Pasta & Chickpeas is a typical dish of Campana, Apulian, Sicilian and Roman cuisine and has ancient origins. Chickpeas are always a great nutrition alternative to meat or fish. Chickpeas have always been a real salvation for the poor diet of the peasants who joined it with pasta. In fact, fish and meat were too expensive and therefore reserved for the richest.
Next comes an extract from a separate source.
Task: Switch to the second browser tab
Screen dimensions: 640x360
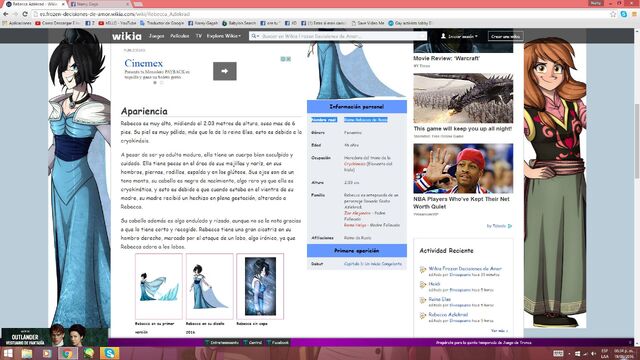Action: 99,4
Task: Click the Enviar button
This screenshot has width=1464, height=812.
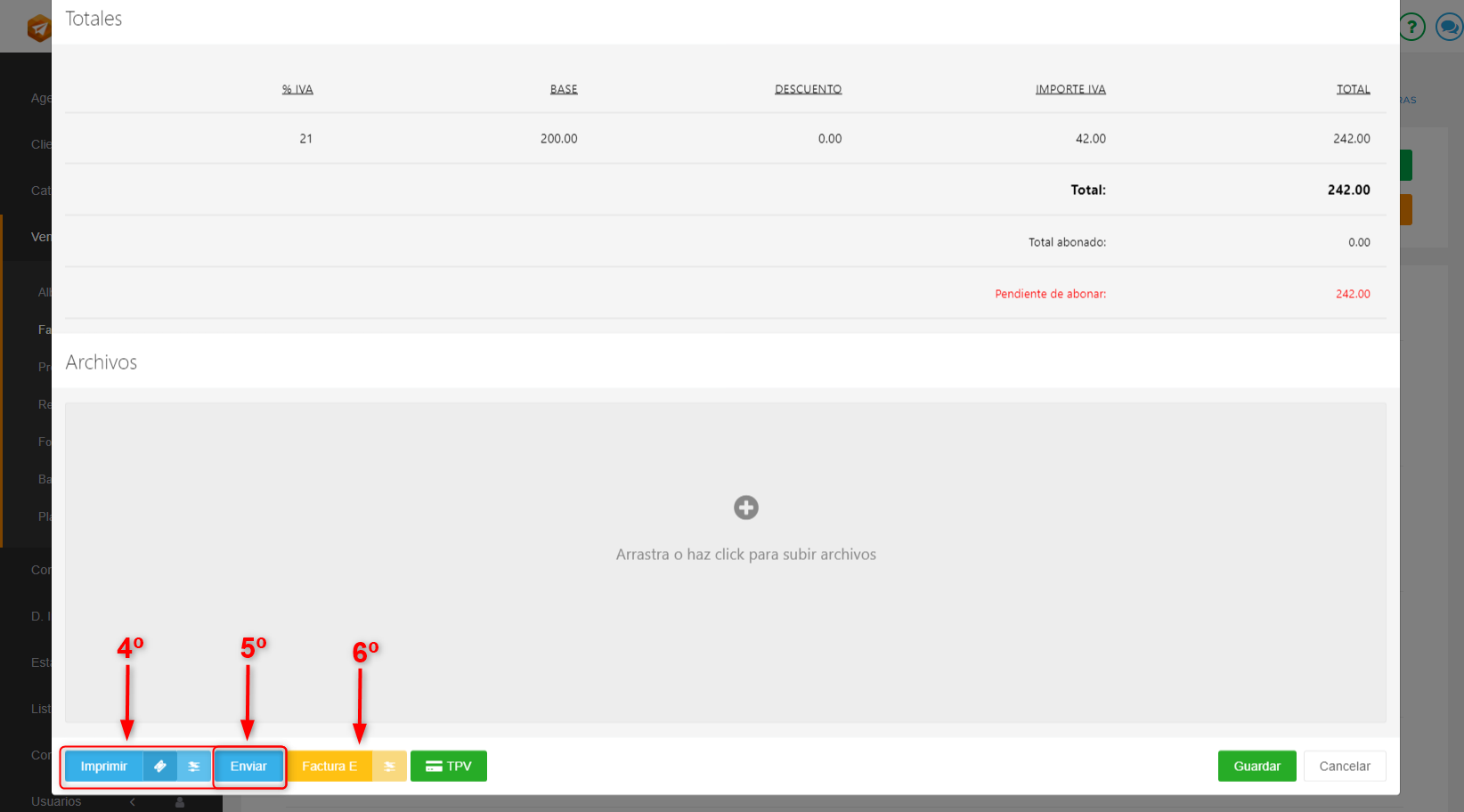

Pasta & chickpeas are considered a “poor” dish but at the same time complete from a nutritional point of view, rich in proteins and carbohydrates.
- 320 g of Ditalini Rigati Pasta
- 500 g of pre-cooked chickpeas
- 50 g of golden onion
- 50 g of celery
- 1 garlic clove
- Salt and pepper
- 100 g of bacon
- Extra virgin olive oil
- 250 of tomato paste
- 1 sprig of Rosemary
- 50 g of carrots
- 50 g of white wine
- 8 g of tomato concentrate
Start with the sauce: wash the vegetables and finely chop the carrot, celery, onion, and rosemary, and put all the ingredients aside.
In a pan with a little oil, add the onion, make it brown, then combine the celery and carrot, and let it dry for a few minutes, then add the clove of garlic, mixing from time to time so as not to burn the frying. Cut the bacon into small strips and transfer them to frying pan, combine the crushed rosemary and let it brown for a few minutes. Blend with white wine, salted and peppered and add the chickpeas in the pan. Combine the tomato paste, let it simmer on low heat for at least 15 minutes, then add the tomato concentrate.
Take about a third of the chickpeas and squeeze them until they get a creamy mixture; In the meantime, boil a pot of salt water, pour the pasta and cook it to the tooth. Sprinkle the cream obtained with the frying pan, drain the pasta, add it to the pan and stir well and mix it all together!